Choice of accessions for core collection
Ex-situ germplasm collection represents an important source for plant species conservation and breeding (Odong et al. 2013). For species with recalcitrant seeds, germplasm collection must be kept as living individuals, which can represent a large use of limited investment, since collections can reach large planting areas. Seeds from some Myrtaceae species appear to be recalcitrant, not tolerating desiccation (Maluf and Pisciottano-Ereio 2005). Regarding C. phaea seeds, there is limited information about long-term seed storage. In one study, C. phaea non-desiccated seeds maintained 100% germination rate for 180 days when stored at 8°C in plastic bags (Maluf and Pisciottano-Ereio 2005). Seed germination viability of non-desiccated seeds was observed up to 240 days at 8°C, while naturally seed drying reduced seedling? vigor. Thus, the seeds of C. phaea can be considered, at least, as partially orthodox, because they can be stored under low temperatures for about 240 days (Maluf and Pisciottano-Ereio 2005). However, for long-term conservation of a heterozygous out-crossing genotypes, an active germplasm collection must be preserved to keep the genetic identity of selected cultivars.
The maintenance and management of large germplasm collections are expensive and inefficient due to possible genotype redundancies and/or duplications, and because of the difficulty to perform a detailed evaluation of all the conserved individuals (Grenier et al. 2000). To improve the efficiency for maintenance of collections, and to establish a representative source of the genetic diversity, the concept of core collections was established (Frankel 1984). A core collection represents the maximum diversity from all the studied populations with the least number of individuals and redundancy (Egbadzor et al. 2014). To define the core collection, we used the sub-tree with maximum length implemented in the Darwin package (Bernard et al. 2018). This method searches for a subgroup of genotypes, minimizing the redundancy among them and limiting the loss of diversity (Campoy et al. 2016).
The genotypes were chosen based on the genetic distance reflected in a diversity tree. The genotypes with higher genetic distances correspond to those that have higher quantities of uncommon characters, i.e., they are genetically distinct (Billot et al. 2013).

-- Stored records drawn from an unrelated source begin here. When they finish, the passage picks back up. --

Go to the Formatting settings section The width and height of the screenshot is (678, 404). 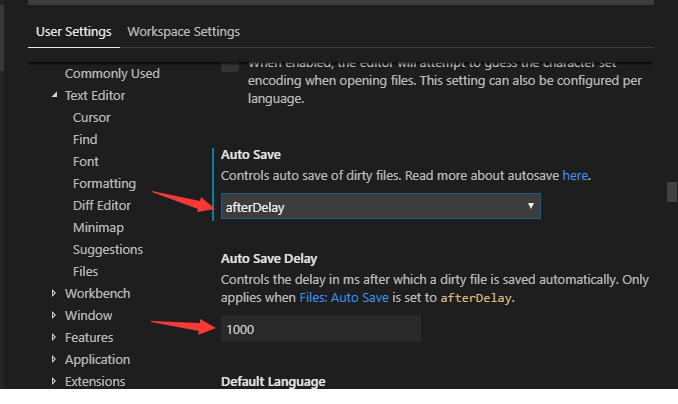coord(104,184)
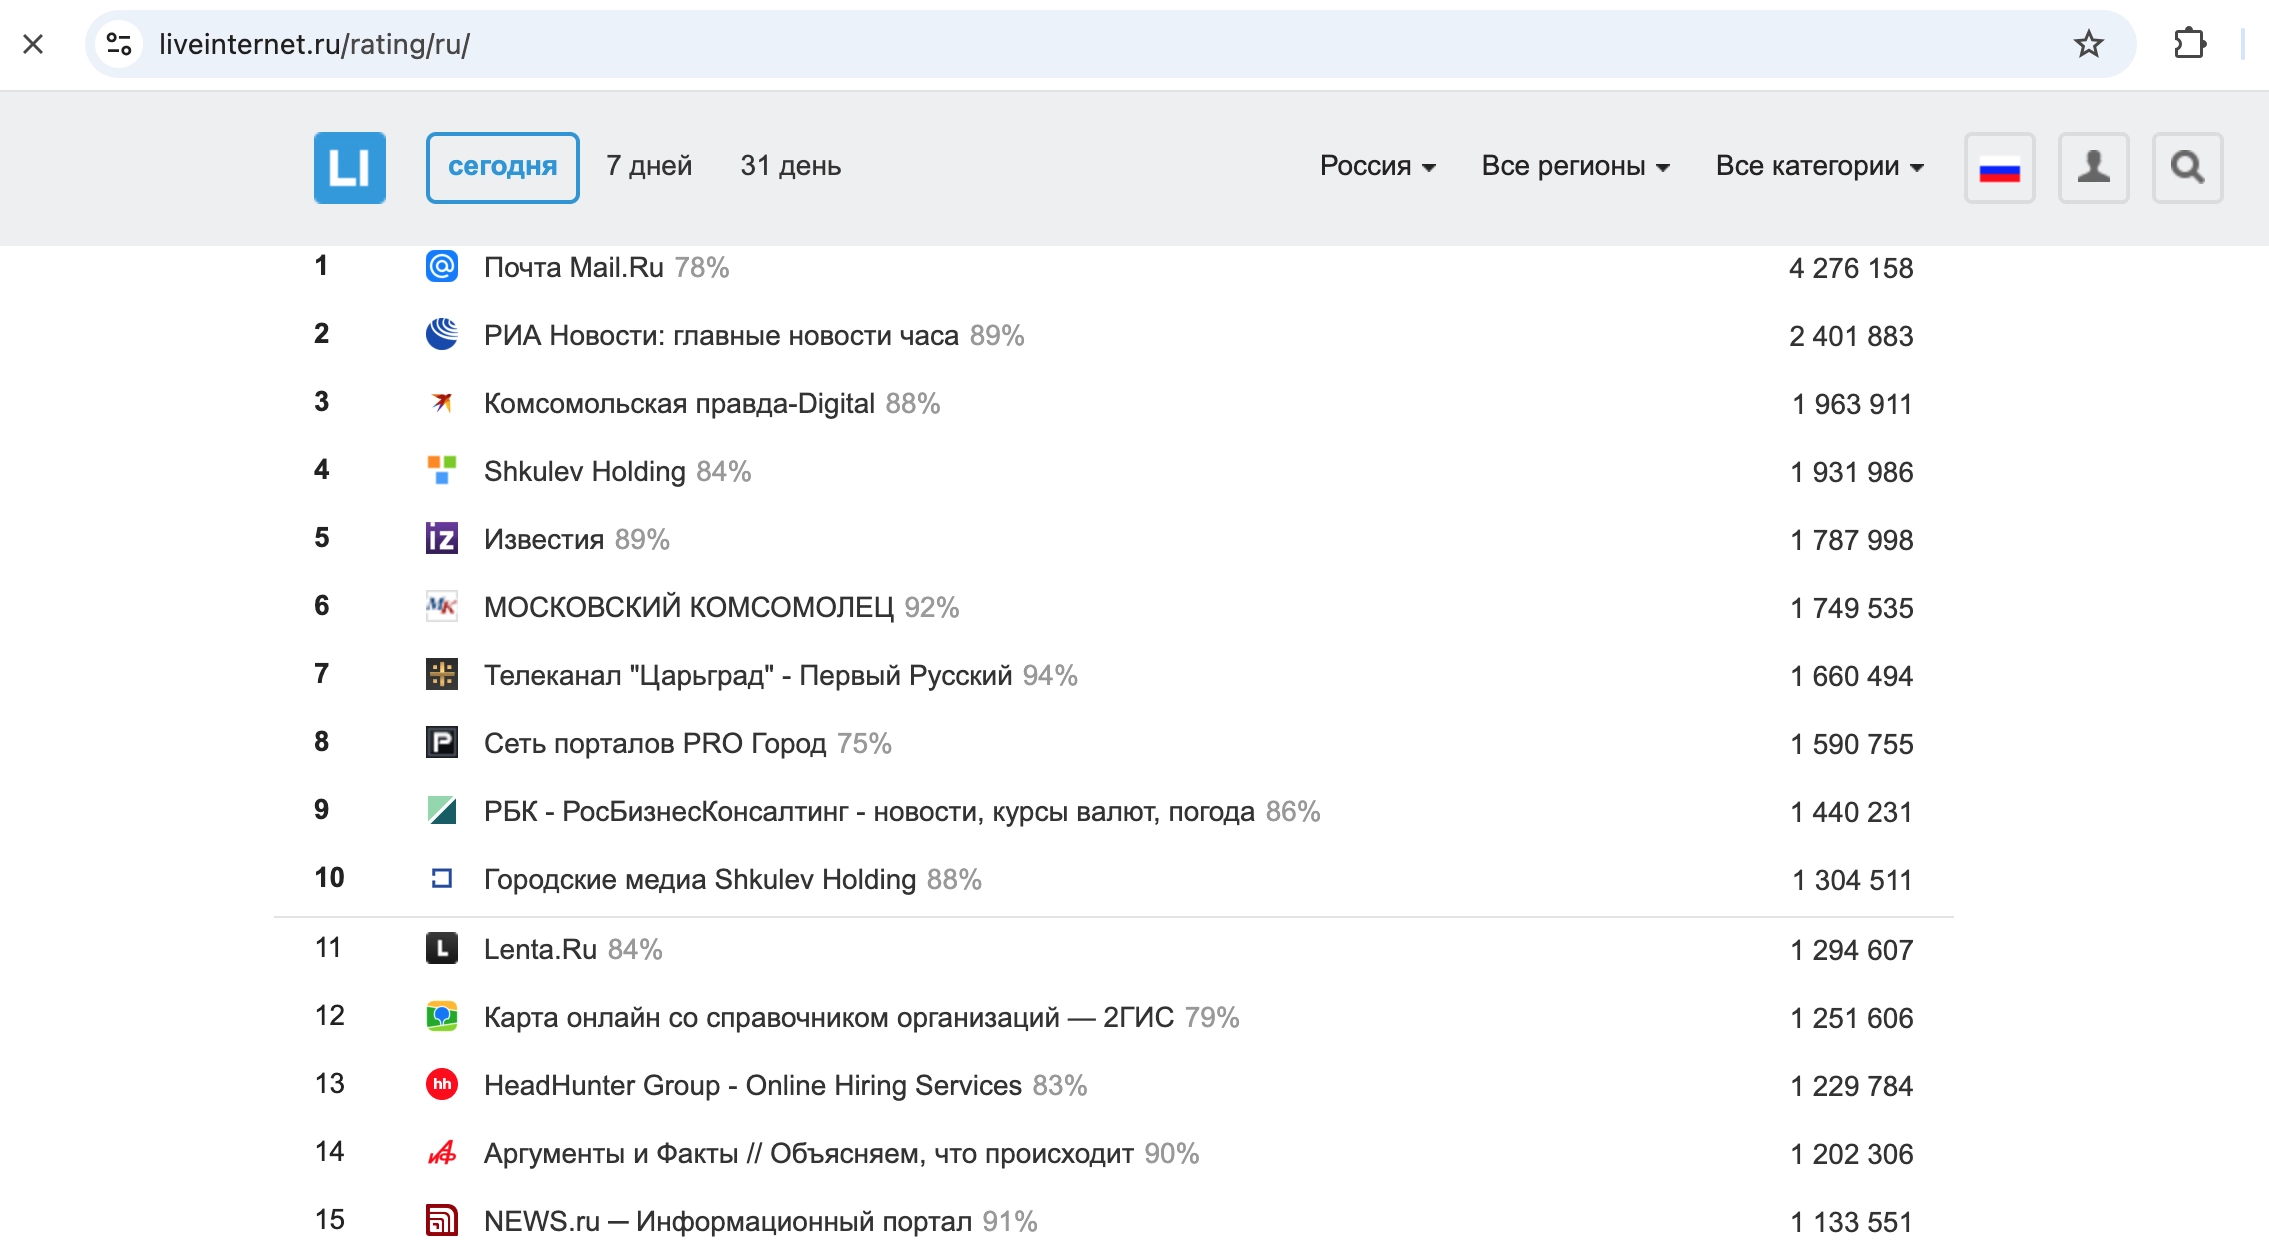The width and height of the screenshot is (2269, 1253).
Task: Click the Известия iz favicon
Action: (x=441, y=538)
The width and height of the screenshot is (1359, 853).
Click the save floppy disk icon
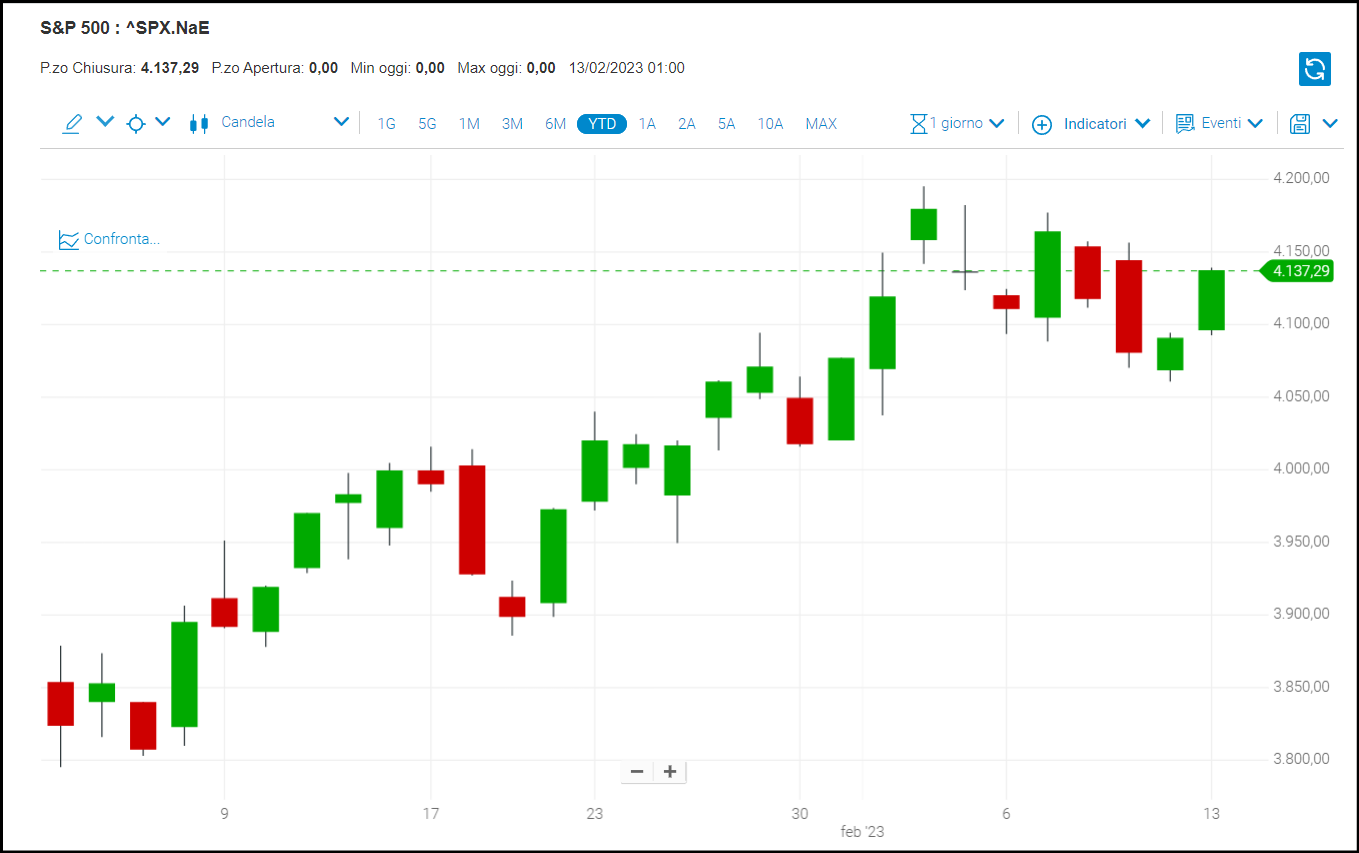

The most distinct genotypes were identified using the removed edge value, the maximum length edge and the sphericity index. Campoy et al. (2016) used the reference value of 0.008 as the limit parameter for removed edge value to select individuals with minimal redundancy. Here, we were able to select 18 accessions to form the core collections (Table 5). This core collection represents 12% of the analyzed individuals, comprised of five individuals from Mogi das Cruzes (27, 42, 56, 75, and 77), four individuals from Juquitiba (101, 106, 109, and 112), four individuals from Paraibuna (8, 12, 14, and 18), three from Salesópolis (141, 145, and 146), and two from Ribeirão Pires (119 and 120).